**SCHRIFTLICHE AUFGABE 1**:
Übertrage bitte aus den Einträgen die Zeilen von der Zeile mit „The height and“ bis zur Zeile mit „Looking at the“ in eine nummerierte Liste, Leerzeilen ausgelassen. Lass die Bilder dabei weg.

**TEXTABSCHNITT**:
Bei einer Zerstäubungstemperatur von 550 Kelvin (277 Grad Celsius) ergibt sich bereits eine deutlich andere Oberflächengestalt (Bild 2 Mitte). Weil die Adatome nun über genügend thermische Energie verfügen, um die Rekombinationsbarriere zu überwinden, vereinigen sie sich mit Leerstellen, bevor sie aufeinandertreffen und Keime bilden können. Unter diesen Umständen lagern sich nur noch die von weggeschleuderten Atomen hinterlassenen Leerstellen zu Inseln zusammen.

Diese Inseln sind außerdem nicht mehr verzweigt, sondern vieleckig. Die Randstufen bestehen aus dicht gepackten Kanten, die jeweils im Winkel von 60 Grad zueinander stehen (Bild 2 Mitte). Die an zufälligen Orten angelagerten Leerstellen können nun nämlich am Inselrand entlangwandern, bis sie einen günstigen Einbauplatz gefunden haben, so daß ähnlich wie beim Wachstum eines Kristalls eine charakteristische Facettierung entsteht. Allerdings sind die Längen der einzelnen Seiten nicht gleich, sondern variieren mehr oder weniger zufällig.

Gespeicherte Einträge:
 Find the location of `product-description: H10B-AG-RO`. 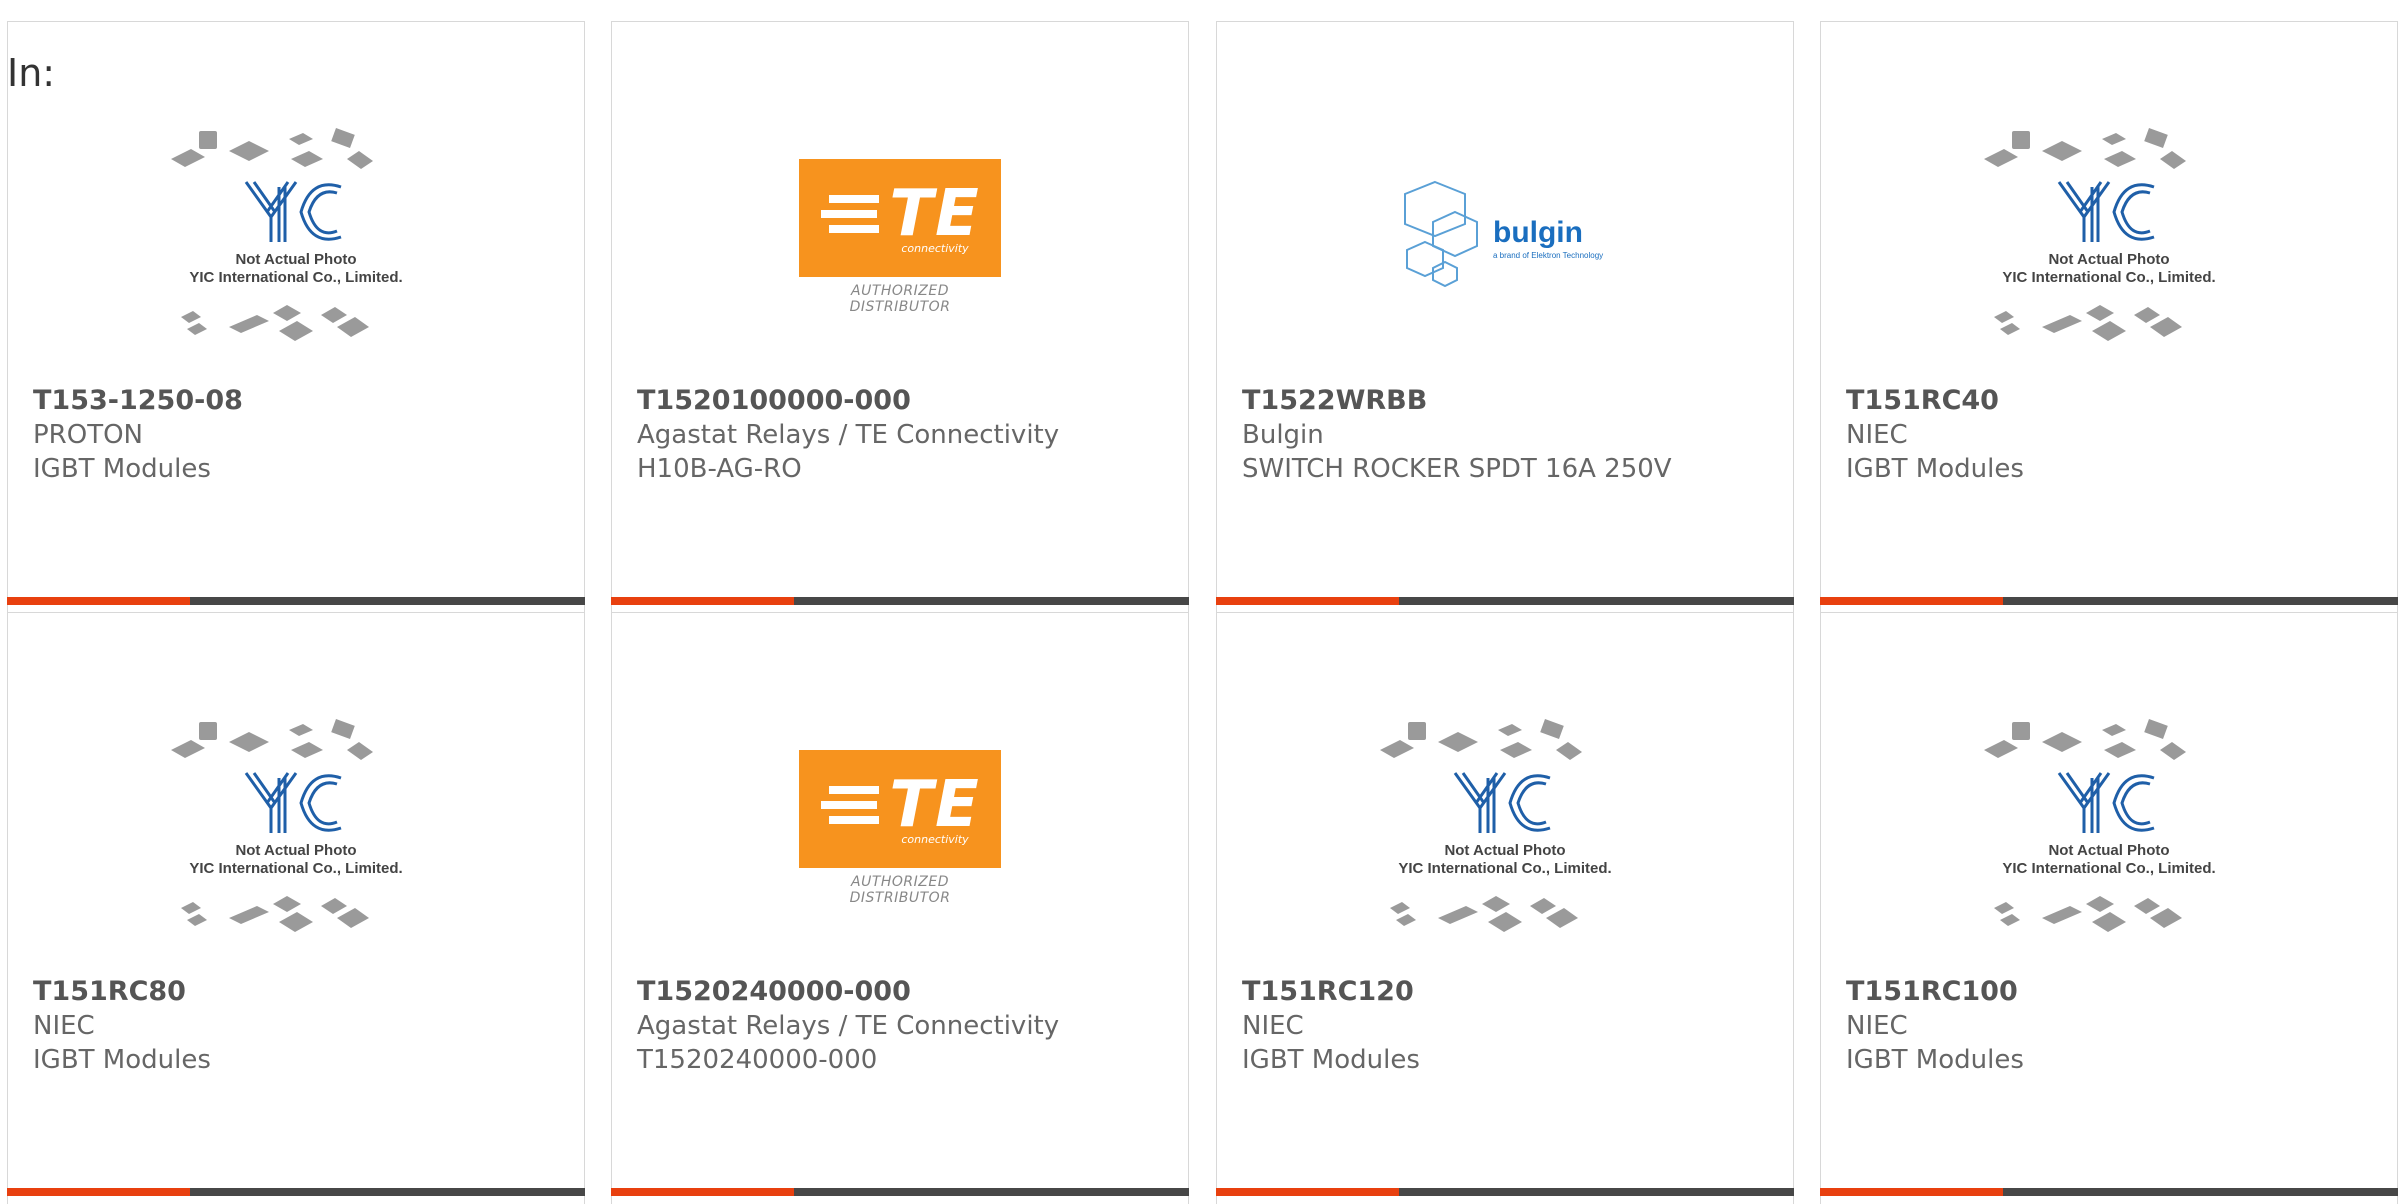

product-description: H10B-AG-RO is located at coordinates (720, 469).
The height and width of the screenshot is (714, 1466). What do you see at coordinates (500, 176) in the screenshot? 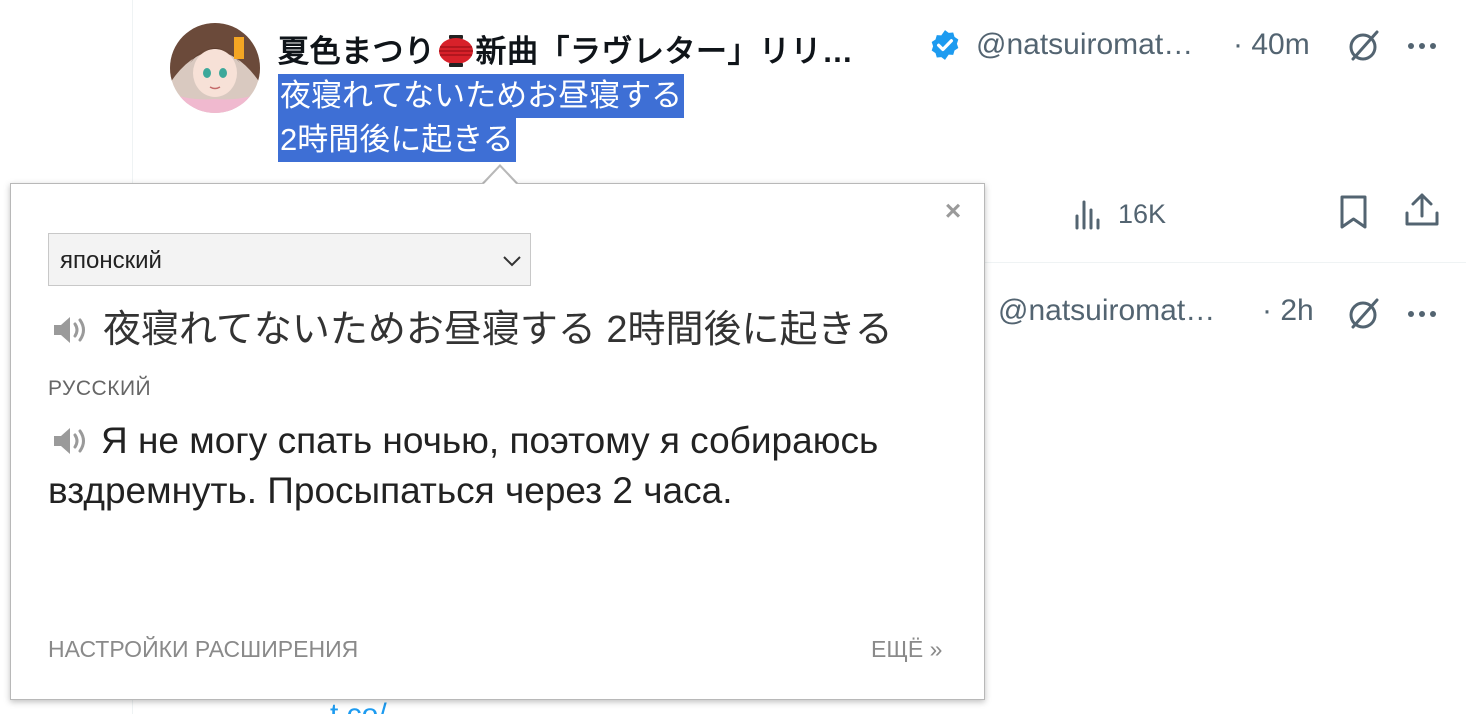
I see `popup-tail-inner` at bounding box center [500, 176].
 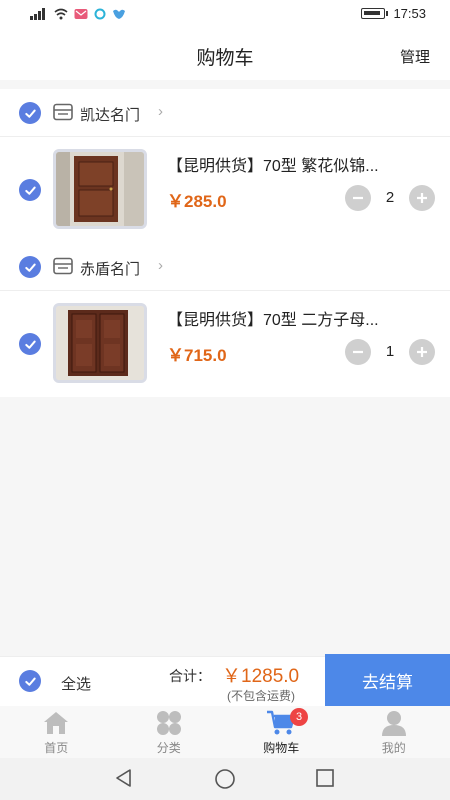 I want to click on quantity-stepper: 2, so click(x=390, y=198).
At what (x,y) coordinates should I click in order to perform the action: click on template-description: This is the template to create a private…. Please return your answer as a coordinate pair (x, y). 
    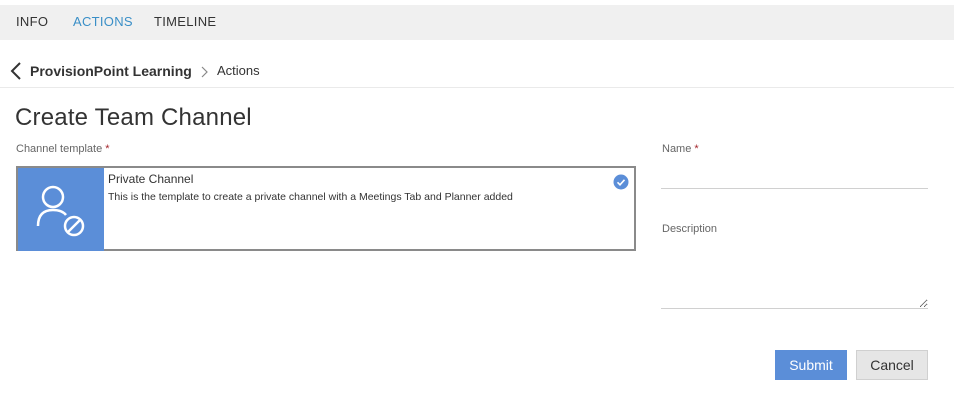
    Looking at the image, I should click on (310, 197).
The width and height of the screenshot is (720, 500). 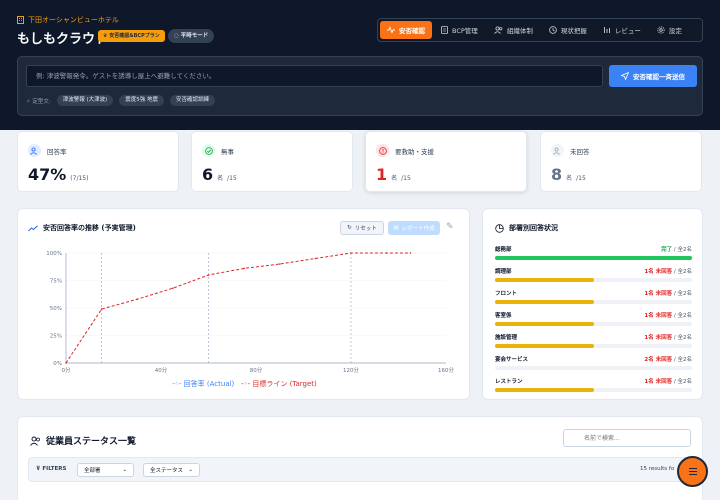 What do you see at coordinates (278, 384) in the screenshot?
I see `legend-item-target: -◦- 目標ライン (Target)` at bounding box center [278, 384].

**SCHRIFTLICHE AUFGABE 2**:
Schreibe die Fortsetzung des Textabschnitts über die Inselbildung bei einer Zerstäubungstemperatur von 550 Kelvin.

**AUSGABE 1**:
1. The height and width of the screenshot is (714, 1466). What do you see at coordinates (500, 176) in the screenshot? 
2. I see `popup-tail-inner` at bounding box center [500, 176].
3.   I want to click on quantity-stepper: 2, so click(x=390, y=198).
4. At what (x,y) coordinates should I click in order to perform the action: click on template-description: This is the template to create a private…. Please return your answer as a coordinate pair (x, y). 
5.     Looking at the image, I should click on (310, 197).

**AUSGABE 2**:
Noch wesentlich regelmäßigere Inseln liefert schließlich der Ionenbeschuß bei 700 Kelvin (Bild 2 rechts). Die Polygone sind nun Sechsecke mit jeweils um 120 Grad gegeneinander geneigten kurzen und langen Seiten, die wir als A- und B-Kanten bezeichnet haben. Bemerkenswerterweise ist diese Form für alle Inseln nahezu identisch und insbesondere unabhängig von deren Größe und Entstehungsgeschichte. Zudem ändert sie sich nicht mehr, wenn man die Probe nach dem Beschuß längere Zeit auf 760 Kelvin erwärmt, ist also zeitunabhängig. Andererseits entsteht die Form auch, wenn man eine bei 350 Kelvin zerstäubte Oberfläche anschließend zum sogenannten Ausheilen für mindestens zwei Minuten auf 760 Kelvin aufheizt.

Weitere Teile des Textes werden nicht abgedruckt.